O ministro Aldir Passarinho Jr., advogado patrono da ação da GDAT, recebeu nesta terça-feira, dia 27, o diretor de Assuntos Jurídicos, Thales Freitas, para analisar o panorama e a perspectiva de pagamento dessa ação aos beneficiários ainda no decorrer do corrente ano. É que em 08/03/2017 houve determinação judicial para que fosse efetuada a expedição das requisições de pagamento do valor incontroverso. Veja decisão 1.

Melhor explicando, o valor incontroverso representa o valor que a própria União (executada/devedora) apresentou como sendo devido, ou seja, se refere aos valores atribuídos à lista de beneficiários apresentados pela própria AGU. Efetuada a determinação judicial, os requisitórios foram expedidos e, ato contínuo, aberto vistas à AGU para conferência dos valores que ela própria apresentou.

Ocorre que a AGU, para conferir os valores apresentados por ela mesma, solicitou, em 30/08/2017, o prazo de 120 dias úteis, requerimento este que foi deferido pela magistrada responsável pelo processo em 04/09/2017. Veja decisão 2.
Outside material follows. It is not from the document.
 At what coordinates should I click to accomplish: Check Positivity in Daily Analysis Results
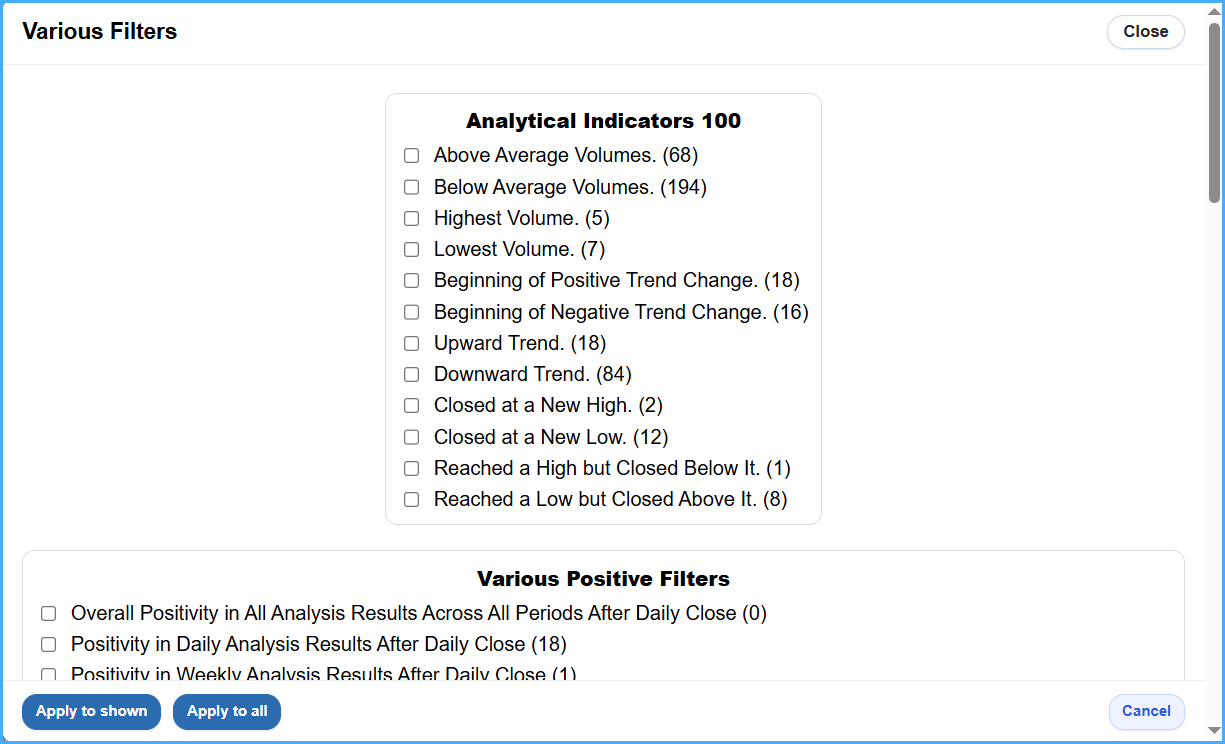click(48, 644)
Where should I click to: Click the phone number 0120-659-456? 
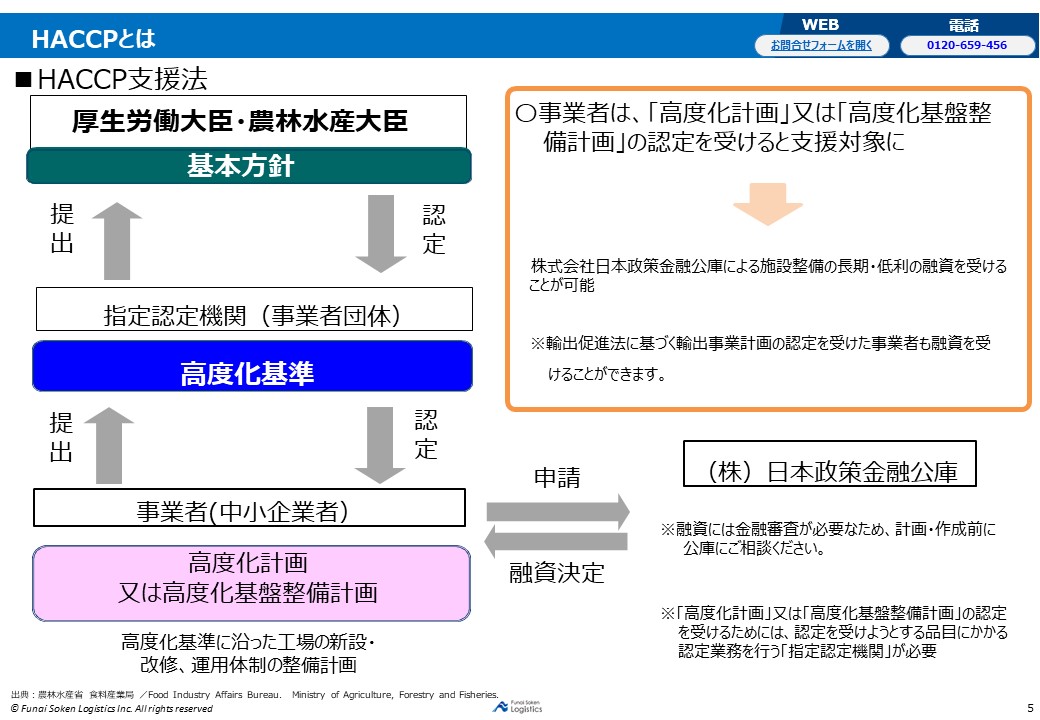point(966,44)
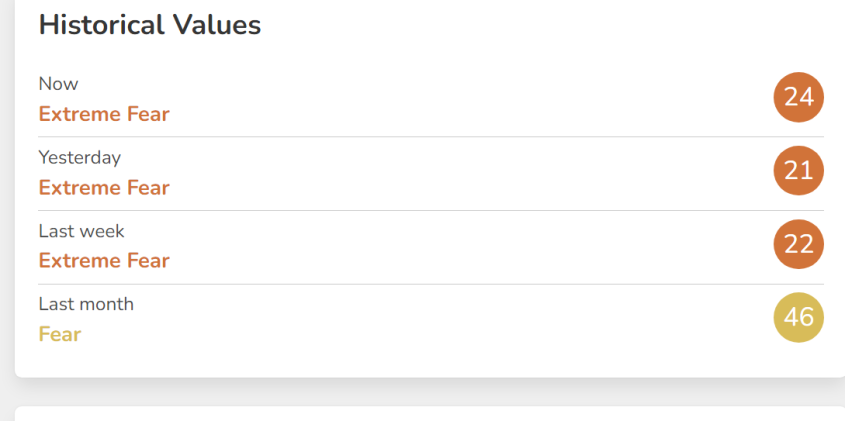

Embora o Sindireceita entenda desproporcional o prazo solicitado pela AGU – e deferido pela magistrada (percebam que 120 dias úteis se traduzem em praticamente 7 meses corridos)-, optamos por não interpor recurso de agravo diante dos entraves processuais que isso poderia ocasionar, trazendo ainda mais demora na conclusão e efetivo pagamento do feito.

Sendo assim, considerando que até o início do mês de abril do corrente ano o prazo de 120 dias úteis chegará ao fim, considerando que os valores incontroversos são inferiores a 60 (sessenta) salários mínimos, os Requisitórios de Pequeno Valor (RPV) deverão ser depositados em até 90 (noventa) dias após a manifestação do Sindicato (exequente) quando da devolução dos autos processuais pela AGU.

Logicamente, estamos contando que não sobrevenha qualquer impugnação por parte da AGU (executada), posto que os exatos valores que ela apresentou como devidos (incontroversos) foram replicados nos requisitórios de pagamento.

Numa real perspectiva não haveria razão para que os pagamentos não viessem a ser efetuados ainda no primeiro semestre do corrente ano, afirma o advogado ministro Aldir Passarinho Jr.

Estamos otimistas! Temos certeza de que a AGU (que, conforme consta no site do referido órgão, vem desde 2012 conduzindo o Programa de Redução de Litígios, por meio do qual a AGU deixa de apresentar recursos ou impugnações em matérias já pacificadas pela jurisprudência pátria) irá ratificar os valores constantes nos requisitórios, posto tratarem-se de valores apresentados por ela própria, afirmou o diretor jurídico da DEN Thales Freitas.